Da un lato, un prezioso archivio fotografico che attraversa il tempo custodendo scatti vernacolari che vanno dall’Ottocento a oggi, insieme a opere vintage di grandi interpreti della fotografia queer come Bob Mizer e Bruce of Los Angeles. Dall’altro, un denso programma di mostre temporanee progettato per offrire una piattaforma di visibilità e confronto ad artisti emergenti. In questo equilibrio, memoria storica e sperimentazione si incontrano nella Galleria Leòn, uno spazio capace di unire epoche e linguaggi diversi.
Ad aprire la prima stagione espositiva è Flemish Flair, una bipersonale che pone in dialogo le opere fotografiche di Camilla Di Bella Vecchi e Marco Gualdoni. I due fotografi, pur seguendo percorsi distinti, convergono nella creazione di atmosfere che richiamano la pittura fiamminga del XV e XVI secolo, ora reinterpretata attraverso la lente della fotografia contemporanea. Non si tratta di una semplice citazione stilistica: entrambi gli artisti riescono a evocare atmosfere sospese, dense di mistero, che sembrano galleggiare in una dimensione indefinita tra passato e presente. Nelle loro fotografie, corpi, oggetti e tessuti vengono rivelati senza alcuna gerarchia da una potente luce epidermica, che non solo illumina, ma trasforma conferendo loro una qualità fisica, quasi palpabile.
Camilla Di Bella Vecchi esplora la figura femminile attraverso un raffinato lavoro di autoscatti in cui rievoca i gesti e le pose delle donne ritratte nei grandi capolavori della storia dell’arte.
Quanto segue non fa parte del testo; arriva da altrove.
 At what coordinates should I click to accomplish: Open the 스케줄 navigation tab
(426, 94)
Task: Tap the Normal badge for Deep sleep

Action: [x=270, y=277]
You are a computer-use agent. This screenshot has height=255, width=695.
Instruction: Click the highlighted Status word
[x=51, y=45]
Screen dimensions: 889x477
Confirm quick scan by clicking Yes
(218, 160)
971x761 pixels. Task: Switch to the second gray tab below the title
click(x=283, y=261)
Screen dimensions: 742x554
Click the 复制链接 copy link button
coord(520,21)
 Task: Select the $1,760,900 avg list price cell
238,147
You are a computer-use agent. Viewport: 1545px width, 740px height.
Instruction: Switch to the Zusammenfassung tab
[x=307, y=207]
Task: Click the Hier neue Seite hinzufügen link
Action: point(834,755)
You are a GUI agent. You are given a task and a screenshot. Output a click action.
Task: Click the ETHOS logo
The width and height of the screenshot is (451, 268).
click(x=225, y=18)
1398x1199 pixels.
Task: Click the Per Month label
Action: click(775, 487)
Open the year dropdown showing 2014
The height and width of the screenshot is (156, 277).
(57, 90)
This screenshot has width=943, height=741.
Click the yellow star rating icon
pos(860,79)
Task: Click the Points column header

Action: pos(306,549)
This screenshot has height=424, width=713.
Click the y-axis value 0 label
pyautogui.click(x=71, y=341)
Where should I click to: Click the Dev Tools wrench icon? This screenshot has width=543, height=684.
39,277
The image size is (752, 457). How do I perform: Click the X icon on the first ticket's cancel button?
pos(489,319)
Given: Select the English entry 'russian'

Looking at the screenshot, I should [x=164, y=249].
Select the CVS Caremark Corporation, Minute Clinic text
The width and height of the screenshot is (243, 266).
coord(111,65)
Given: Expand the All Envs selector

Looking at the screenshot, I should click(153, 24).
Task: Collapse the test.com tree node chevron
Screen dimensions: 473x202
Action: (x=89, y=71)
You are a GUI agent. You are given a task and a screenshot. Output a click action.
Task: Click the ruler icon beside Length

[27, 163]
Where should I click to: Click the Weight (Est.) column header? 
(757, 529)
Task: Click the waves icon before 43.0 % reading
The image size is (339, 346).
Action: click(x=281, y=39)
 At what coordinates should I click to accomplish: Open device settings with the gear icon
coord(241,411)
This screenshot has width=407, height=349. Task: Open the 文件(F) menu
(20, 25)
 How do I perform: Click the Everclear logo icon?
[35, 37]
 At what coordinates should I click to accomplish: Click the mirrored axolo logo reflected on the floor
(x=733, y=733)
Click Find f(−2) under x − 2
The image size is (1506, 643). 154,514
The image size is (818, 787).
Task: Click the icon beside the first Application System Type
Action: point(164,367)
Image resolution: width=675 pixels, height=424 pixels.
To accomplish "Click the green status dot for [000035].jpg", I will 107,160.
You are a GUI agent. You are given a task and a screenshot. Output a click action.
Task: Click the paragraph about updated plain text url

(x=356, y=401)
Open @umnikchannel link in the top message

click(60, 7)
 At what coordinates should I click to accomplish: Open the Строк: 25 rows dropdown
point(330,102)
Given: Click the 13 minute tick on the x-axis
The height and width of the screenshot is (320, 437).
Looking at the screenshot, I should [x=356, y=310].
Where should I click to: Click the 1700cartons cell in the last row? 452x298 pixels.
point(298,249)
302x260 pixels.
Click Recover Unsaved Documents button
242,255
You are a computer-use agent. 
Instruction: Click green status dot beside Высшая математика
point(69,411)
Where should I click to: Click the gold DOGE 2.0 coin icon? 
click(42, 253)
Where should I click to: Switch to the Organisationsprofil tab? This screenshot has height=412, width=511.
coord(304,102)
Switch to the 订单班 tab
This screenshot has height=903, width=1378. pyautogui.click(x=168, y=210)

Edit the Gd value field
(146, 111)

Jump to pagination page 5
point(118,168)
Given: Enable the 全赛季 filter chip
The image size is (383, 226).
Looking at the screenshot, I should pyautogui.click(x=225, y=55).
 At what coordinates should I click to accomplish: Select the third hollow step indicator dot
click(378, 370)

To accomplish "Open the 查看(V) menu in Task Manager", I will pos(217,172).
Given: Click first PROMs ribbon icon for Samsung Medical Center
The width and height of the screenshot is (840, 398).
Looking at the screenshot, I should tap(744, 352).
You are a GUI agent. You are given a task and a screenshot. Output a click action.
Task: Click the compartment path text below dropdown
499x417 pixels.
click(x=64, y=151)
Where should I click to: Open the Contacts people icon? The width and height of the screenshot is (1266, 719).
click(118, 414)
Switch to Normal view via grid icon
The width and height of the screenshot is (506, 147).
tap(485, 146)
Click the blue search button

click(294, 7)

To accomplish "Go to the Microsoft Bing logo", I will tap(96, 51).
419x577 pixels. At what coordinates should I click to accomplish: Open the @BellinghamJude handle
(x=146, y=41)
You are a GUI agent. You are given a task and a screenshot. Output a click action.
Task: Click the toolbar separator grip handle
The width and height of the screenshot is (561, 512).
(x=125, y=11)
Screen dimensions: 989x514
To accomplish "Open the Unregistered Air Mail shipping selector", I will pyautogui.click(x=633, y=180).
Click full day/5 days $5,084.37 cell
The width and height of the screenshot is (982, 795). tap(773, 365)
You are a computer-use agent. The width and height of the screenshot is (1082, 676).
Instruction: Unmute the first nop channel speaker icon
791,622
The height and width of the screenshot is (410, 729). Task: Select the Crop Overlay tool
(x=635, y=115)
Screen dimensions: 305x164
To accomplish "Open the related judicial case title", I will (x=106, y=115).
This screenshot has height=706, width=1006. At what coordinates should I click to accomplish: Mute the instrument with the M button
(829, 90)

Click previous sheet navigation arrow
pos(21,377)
Il suo corpo diventa lo strumento per costruire una narrazione in cui il gesto si fa portavoce di una storia più ampia, creando un dialogo tra passato e presente. Marco Gualdoni, invece, destruttura il corpo maschile dando vita a composizioni enigmatiche. Attraverso un attento gioco di luce, elementi floreali e dettagli scultorei, le sue opere si trasformano in nature morte contemporanee dove l’uomo non è mai protagonista, ma parte di un equilibrio più ampio. Nei suoi scatti, infatti, il corpo si dissolve nel contesto e si fonde con gli oggetti che lo circondano eliminando ogni gerarchia tra l’essere umano e l’ambiente.
Il mistero che avvolge le opere di entrambi gli artisti richiama la tradizione fiamminga, superando però la mera evocazione estetica. Gualdoni e Di Bella Vecchi non si accontentano infatti di affascinare; le loro fotografie pongono domande, stimolano il pensiero critico e spingono a riflettere sul ruolo dell’arte come strumento di conoscenza. In un’epoca dominata dalla rapidità delle immagini, digitali e non, la mostra in corso presso la Galleria Leòn ci chiede di rallentare, offrendoci uno spazio di riflessione dove non è più possibile accogliere passivamente ciò che vediamo. Con Flemish Flair, Leonardo Iuffrida propone una visione che sfida l’individualismo e il consumo superficiale tipico della cultura visiva contemporanea. Qui, la luce non è solo un elemento estetico, ma simbolo di conoscenza; uno strumento capace di trasformare la galleria in uno spazio di connessione che invita a riscoprire la curiosità come antidoto alle incertezze del presente.